Bush era o vice de Reagan e se aproveitou da melhora da situação econômica, enquanto hoje McCain carrega nos ombros as dificuldades econômicas do segundo governo de George W. Bush. De qualquer maneira, já entrou para a história das campanhas eleitorais americanas a propaganda sobre Willie Horton, um presidiário negro que, num fim de semana livre para visitar a família, estuprou e matou uma mulher branca.
O governador do estado de Massachusetts era Michael Dukakis, e a campanha de Bush pai aproveitou-se para explorar sua suposta leniência no combate ao crime, embora a lei que permitiu ao prisioneiro deixar a cadeia tenha sido aprovada anteriormente ao seu governo, e por um republicano.
Outro tristemente famoso filmete de propaganda eleitoral é o dos veteranos de guerra do Vietnã acusando o candidato democrata de 2004 John Kerry de não merecer as medalhas e honrarias por bravura.

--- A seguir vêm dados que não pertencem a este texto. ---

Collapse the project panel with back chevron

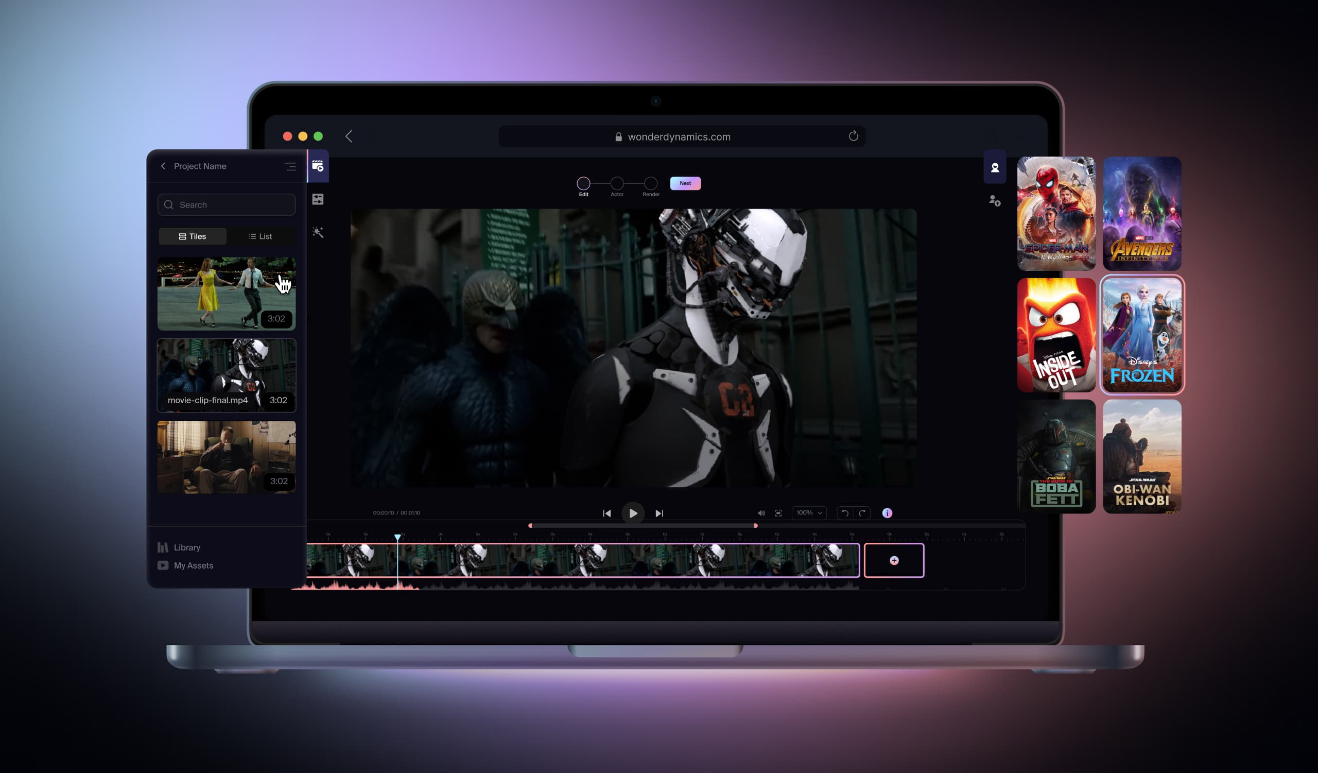click(163, 166)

Como é praxe nas campanhas americanas, também um livro foi publicado com o título de “Unfit for Command” (Despreparado para Comandar), tendo ido para a lista de best-sellers.
Outros candidatos a presidente também foram alvos de campanhas difamatórias, como o próprio George W. Bush e Bill Clinton, mas os dois venceram suas respectivas eleições e foram reeleitos.
Um dos livros mais violentos contra o atual presidente Bush foi escrito por Molly Ivins, uma jornalista de esquerda do Texas, que, a começar pelo título, marcou o presidente com um apelido depreciativo: “Shrub”, o mesmo que “Bush” em inglês, uma espécie de arbusto.
O livro “Shrub: The Short But Happy Political Life of George W. Bush” (A curta mas feliz vida política de George W.
Bush) faz acusações pesadas contra o que a jornalista chama de negociatas e acordos políticos espúrios.
Com a subida de tom da atual campanha, é provável que surjam pelo caminho outras propagandas explorando a relação passada de Obama com o ex-pastor radical reverendo Jeremiah Wright, ou com William Ayers, professor de Chicago, que participou de um grupo terrorista nos anos 60 do século passado.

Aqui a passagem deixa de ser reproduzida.